Page excerpt:
Finding a New Midwestern History
edited by jon k. lauck, gleaves whitney, and joseph hogan
nebraska, 365 pages, $55.00
In the first week of February 1994—twenty-five years ago, almost to the day—I flew from California to Chicago and took a limo to the western suburb of Wheaton for a job interview. Wendy and I were then in our mid-forties, and except for a couple of brief forays (three months or so in Georgia, a little less than a year in Oklahoma), we’d lived in California for our entire lives. For the last couple of decades, we had been in Pasadena. Although my grandmother, who had helped to raise me and my younger brother, grew up in Illinois, I had never even set foot in the Midwest until that day in February.
A few months later (I’d taken the job), we were living in Wheaton with three of our four children, and we’ve been here ever since (the kids are now far-flung). We’ve spent time in big cities and small towns (many of them struggling just to survive). We’ve cruised on interstate highways and wandered on back roads, visited churches and museums and art galleries and bookstores, bird-watched in protected wetlands, all the while slowly gaining some sense of the immense variety and distinctive character of this region.
Even when we’d only been Midwesterners for a few months, I began to notice—in a way I never had in California—the way the Midwest was described, referred to, dismissed, or (more often than not) simply ignored in books and articles I was reading, in the “national media,” and in conversation. Certain tropes were repeated ad nauseam (I’m sure I don’t have to rehearse them for you), and now and then, to make matters worse, some defender of “the heartland” and its simple virtues would rise up, giving us a smarmy set of positive clichés to counter the negative ones.

Work instruction: Update the stretch from "A few months later" through "of this region." in the excerpt about moving to the Midwest so that "wetlands" reads "marshes", and give the revised stretch. The listing comes from a different source than the excerpt about moving to the Midwest.

Dataset section:

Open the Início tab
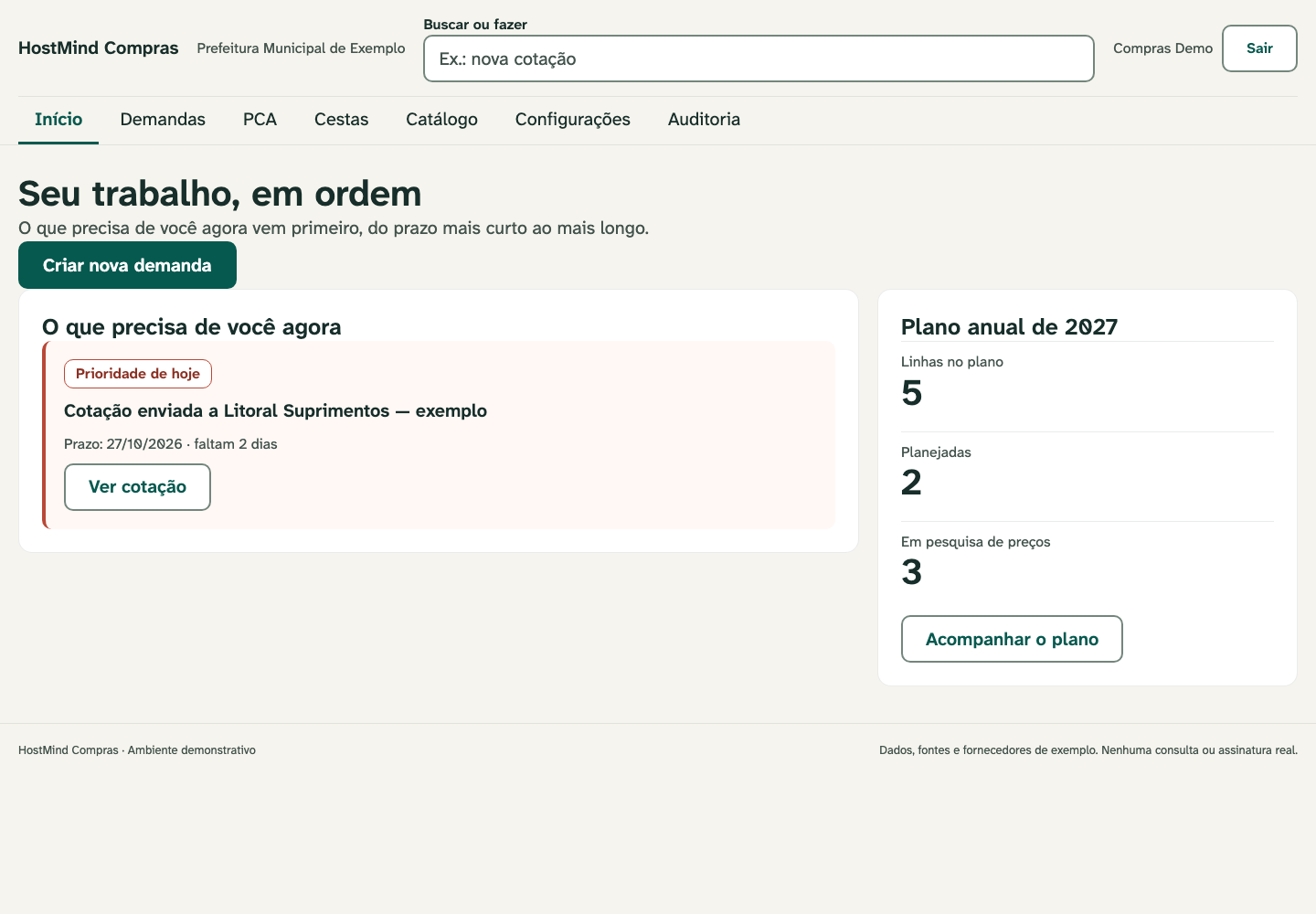 click(58, 120)
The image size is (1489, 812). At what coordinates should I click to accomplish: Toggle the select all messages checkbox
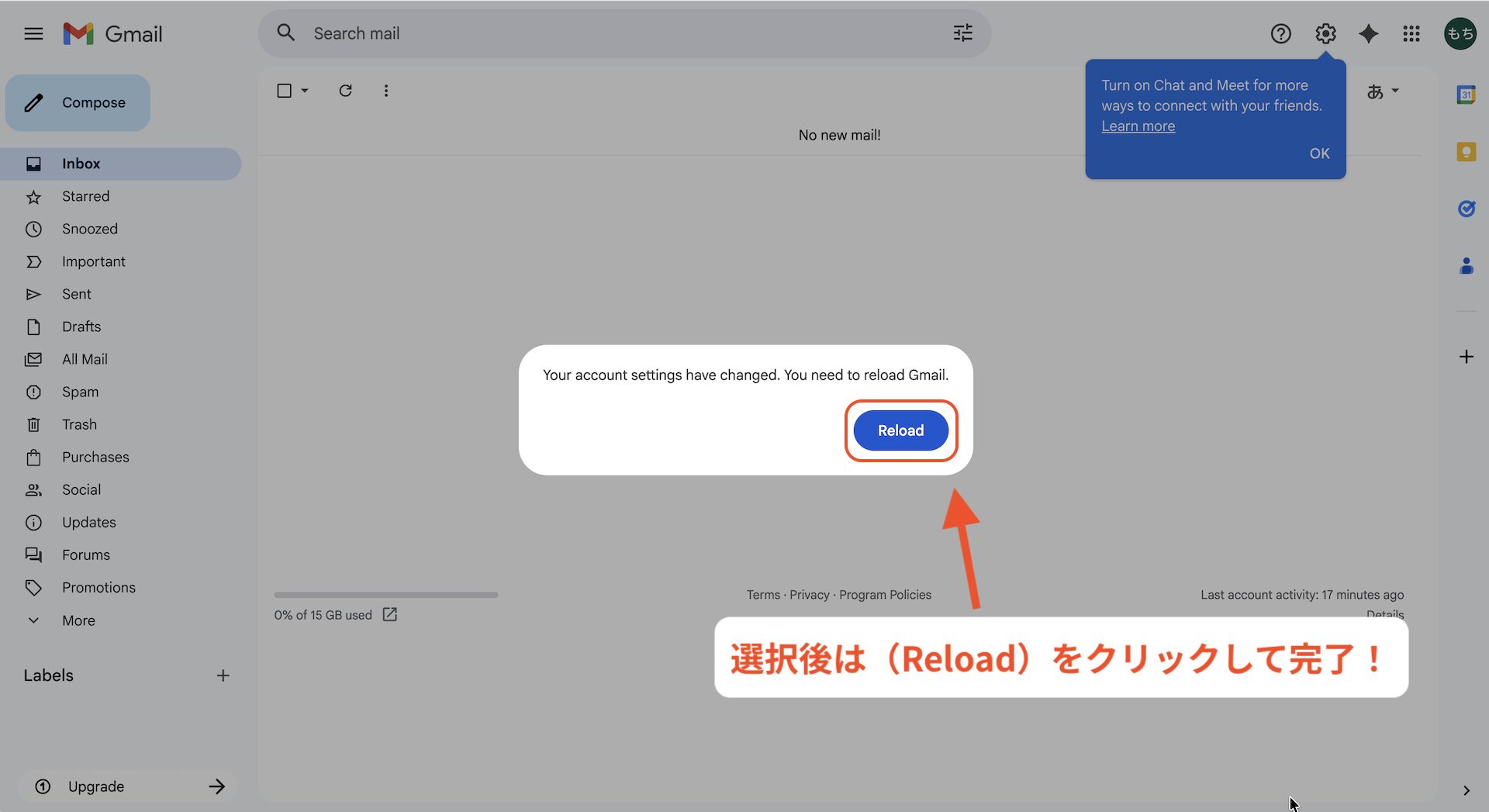pyautogui.click(x=285, y=91)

Exercise output:
A few months later (I’d taken the job), we were living in Wheaton with three of our four children, and we’ve been here ever since (the kids are now far-flung). We’ve spent time in big cities and small towns (many of them struggling just to survive). We’ve cruised on interstate highways and wandered on back roads, visited churches and museums and art galleries and bookstores, bird-watched in protected marshes, all the while slowly gaining some sense of the immense variety and distinctive character of this region.